## [TEXT TO READ]
──────────────────────────────
Then the door opened and we met Madame Moggy for the first time. A heavy set woman in her mid fifties, with a dark brown orangey hair that she had died in an effort to keep the greys away. She had the olive skin that a lot Italians are blessed with but there was a hint of yellow signalling that maybe her kidneys, or liver, or something important, wasn’t working as well as it should be. When she smiled and put out her hand to shake ours, her narrow eyes almost disappeared in to her cheeks.
‘Bienvenue, bienvenue,’ She said over and over speaking French with a thick Italian accent. She held the door open wide for us to come in. Kai and Poppy, who’d already had enough of the slippery dip, ducked past me to go inside. I saw Madame Moggy look down at their feet and listened to her say something in French to Christine. I didn’t need to be good at French to know she was talking about their shoes.
‘Shoes off,’ I said calling the kids back outside while I smiled at the woman who we was going to be sharing a front door with for the next six months. The kids took their shoes off and skipped past me going inside while I was still undoing my laces.
The front door of the house opened onto a small tiled landing. From the landing there were four stairs going up and eight going down. It was the first time I realised that the words ‘They’ll be living underneath you’ didn’t mean there would be a separate entrance, a separate house or flat, but instead that we would be sharing a two story house with people we didn’t know.
──────────────────────────────
## [DATA LINES]

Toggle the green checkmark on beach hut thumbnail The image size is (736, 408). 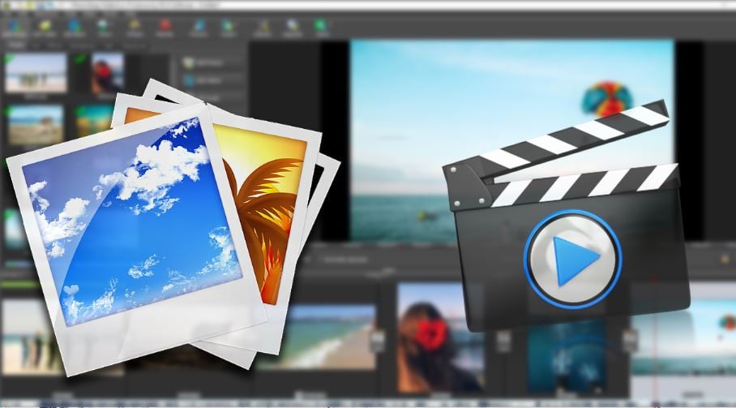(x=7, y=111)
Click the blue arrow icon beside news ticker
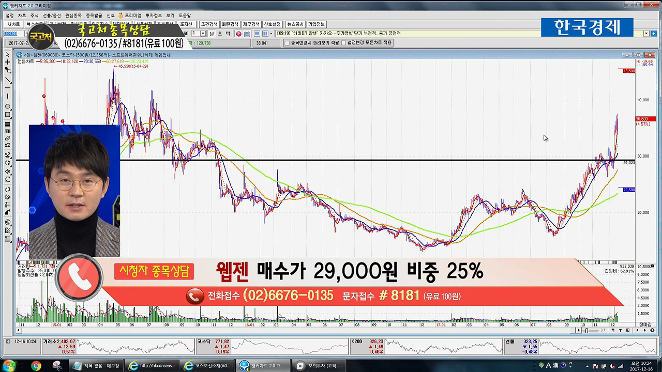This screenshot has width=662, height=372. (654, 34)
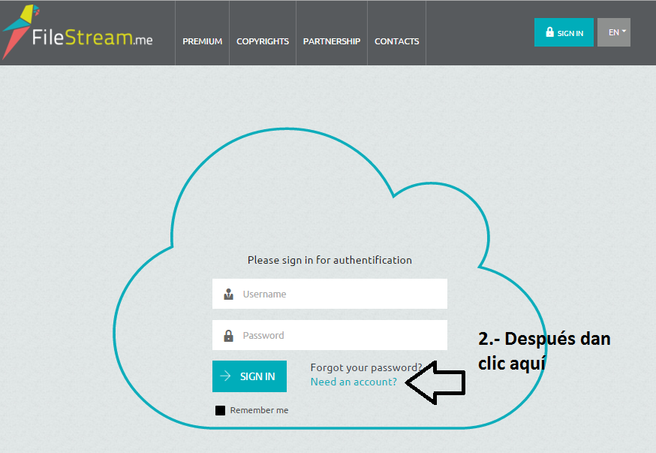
──────────────────────────────
## [PROBLEM TO SOLVE]
Rewrite the Madame Moggy story from "The front door" up to and including "we didn’t know.", swapping "stairs" for "steps".

## [THE ANSWER]
The front door of the house opened onto a small tiled landing. From the landing there were four steps going up and eight going down. It was the first time I realised that the words ‘They’ll be living underneath you’ didn’t mean there would be a separate entrance, a separate house or flat, but instead that we would be sharing a two story house with people we didn’t know.